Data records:
★ ★ ★ ★ ★ ★ ★
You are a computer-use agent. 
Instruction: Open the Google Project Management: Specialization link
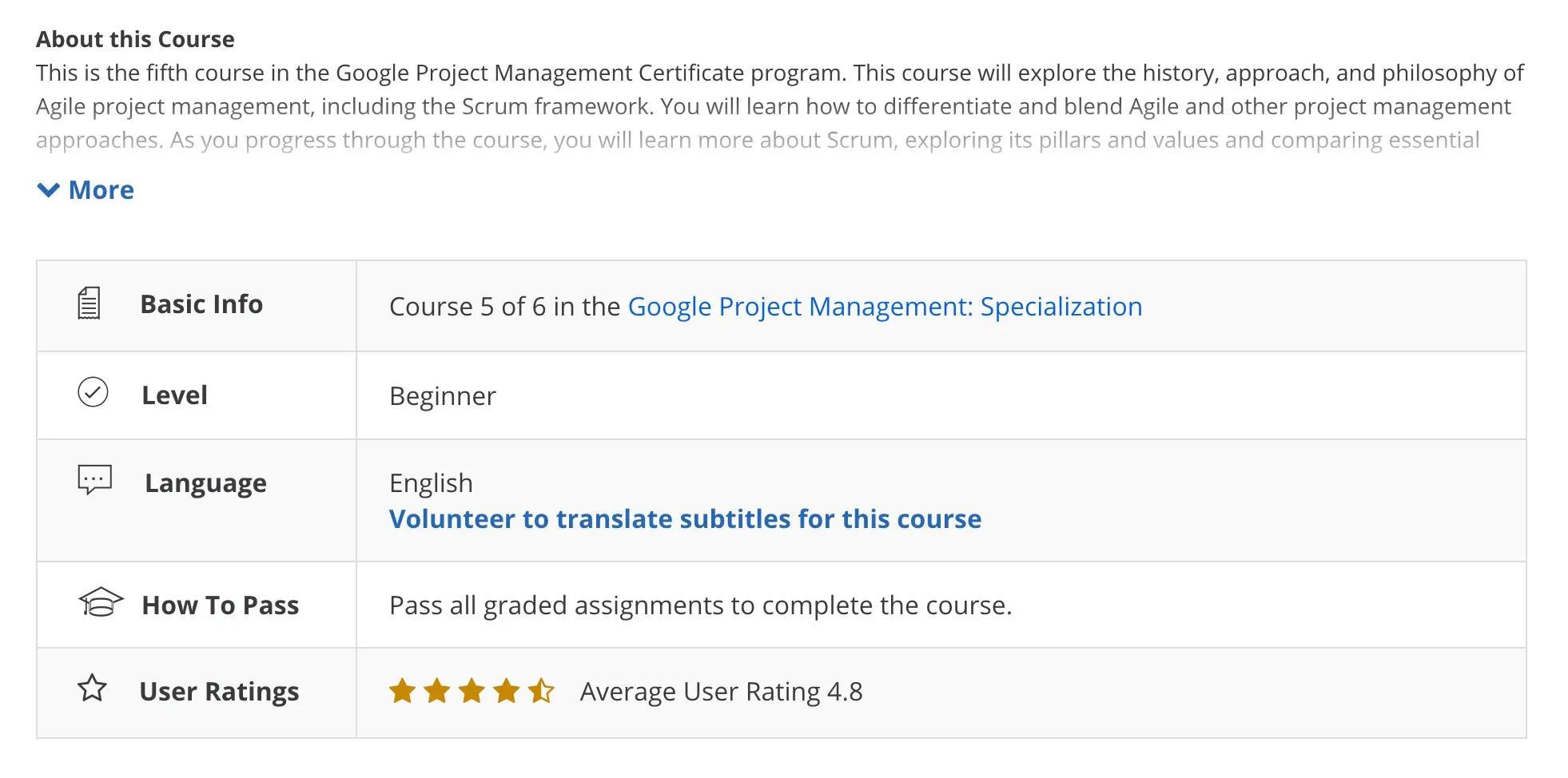coord(885,307)
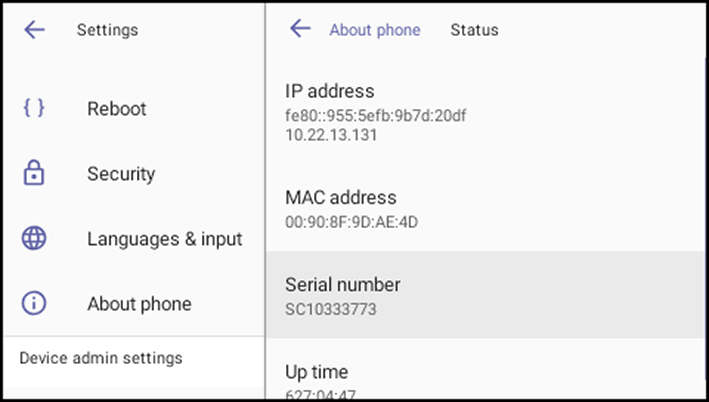Click the Security padlock icon
The width and height of the screenshot is (709, 402).
[34, 173]
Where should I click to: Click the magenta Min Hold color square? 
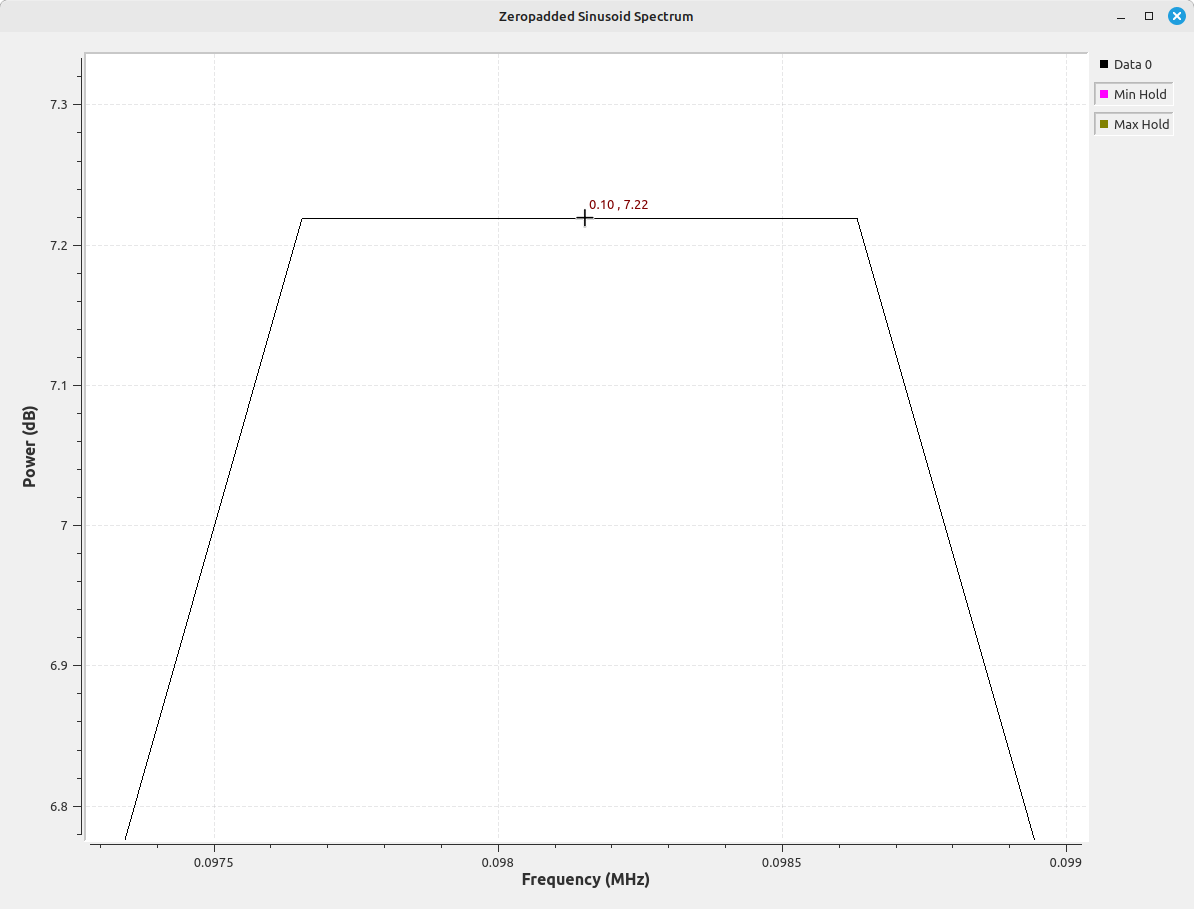(x=1104, y=94)
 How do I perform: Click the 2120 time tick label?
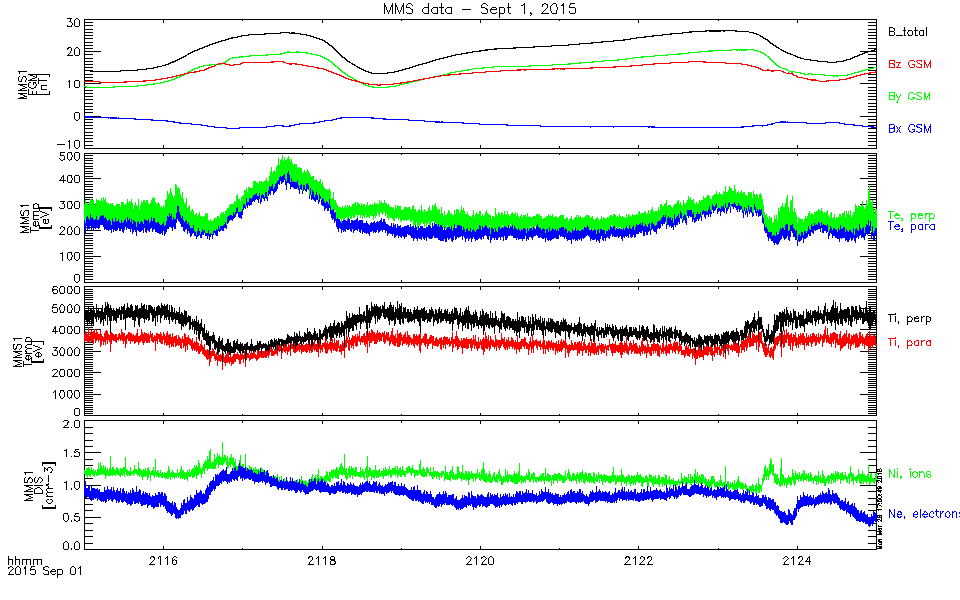[x=480, y=559]
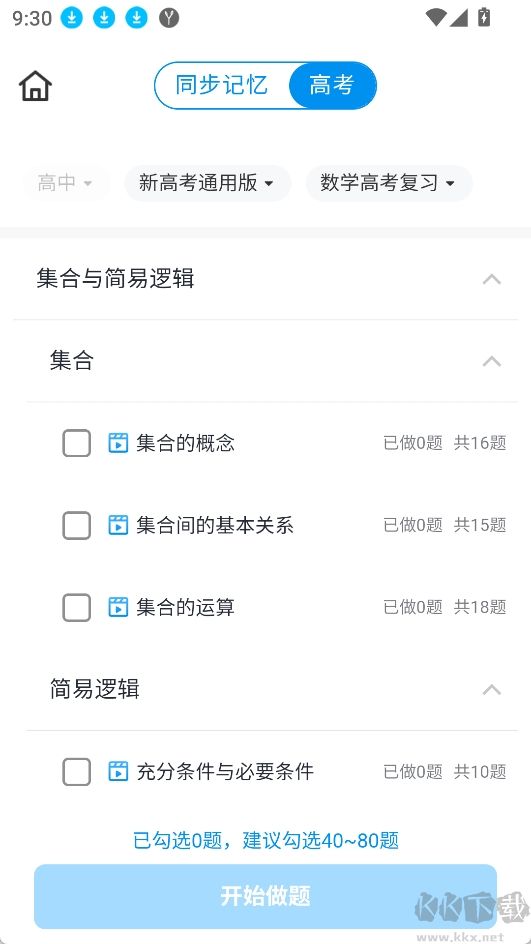Open the 数学高考复习 dropdown
This screenshot has height=944, width=531.
pyautogui.click(x=389, y=182)
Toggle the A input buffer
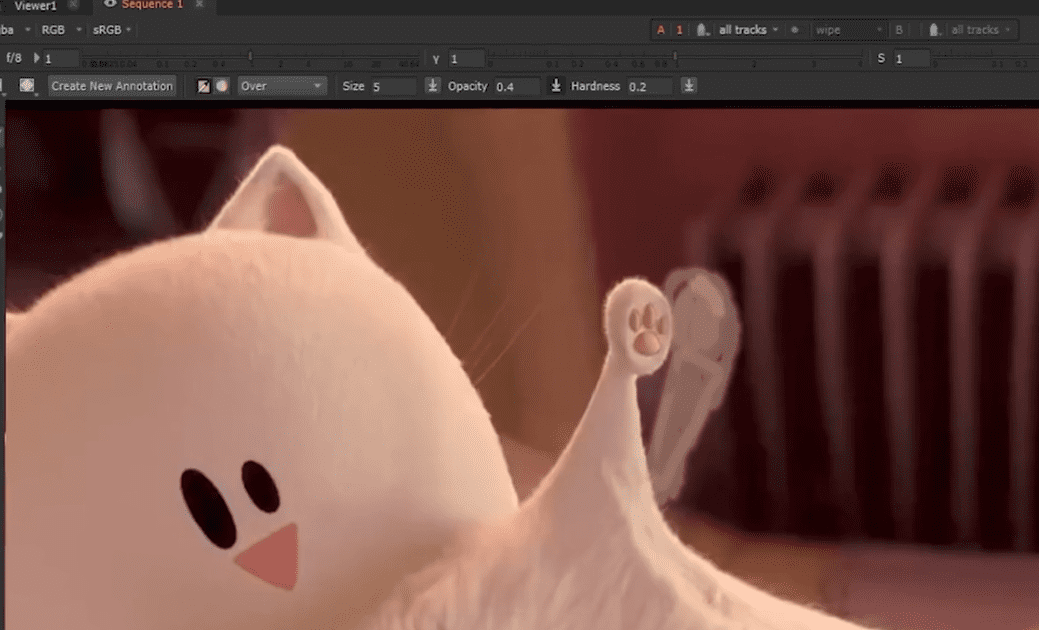1039x630 pixels. click(x=662, y=30)
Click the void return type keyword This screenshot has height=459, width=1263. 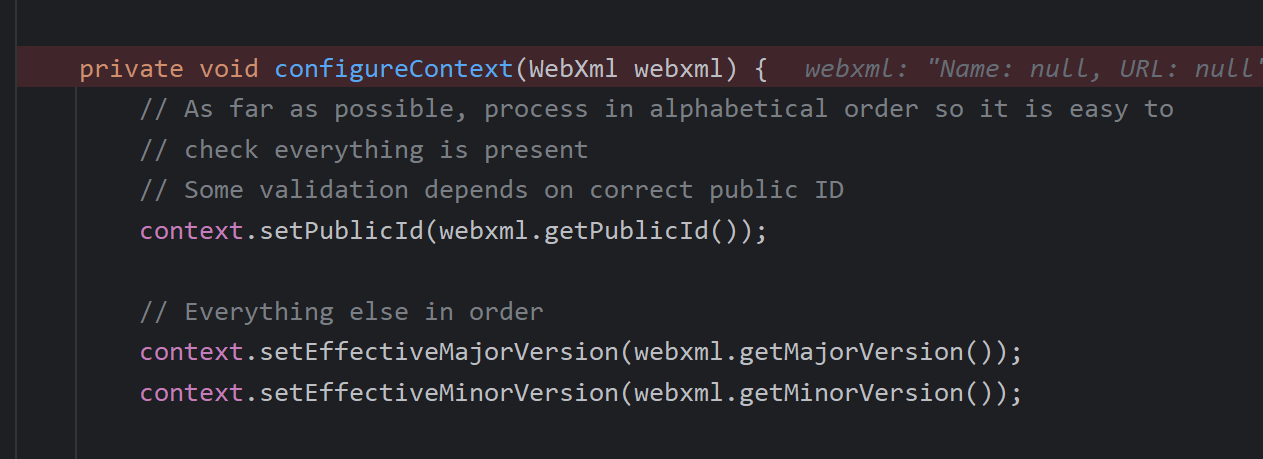pos(229,69)
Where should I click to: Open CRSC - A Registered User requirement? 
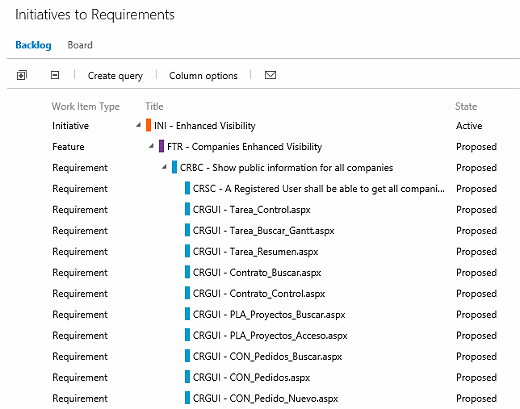tap(319, 189)
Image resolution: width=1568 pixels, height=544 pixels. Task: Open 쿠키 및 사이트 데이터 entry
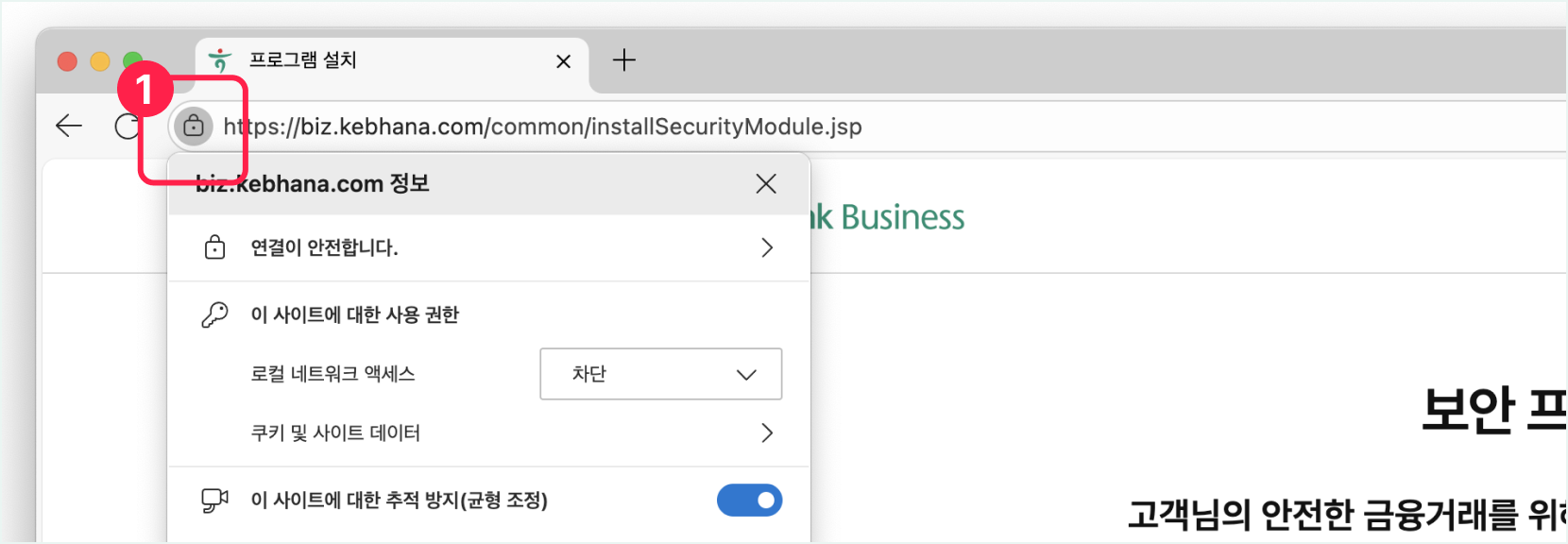[x=335, y=433]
★ ★ ★ ★ ★ ★ ★
What to produce: Reproduce exactly, and only, the lines from the one containing "Image resolution: width=1568" through the last line of the records above, both included, leaving out any pictures.

Answer box:
Image resolution: width=1568 pixels, height=544 pixels. Task: Open 쿠키 및 사이트 데이터 entry
[x=335, y=433]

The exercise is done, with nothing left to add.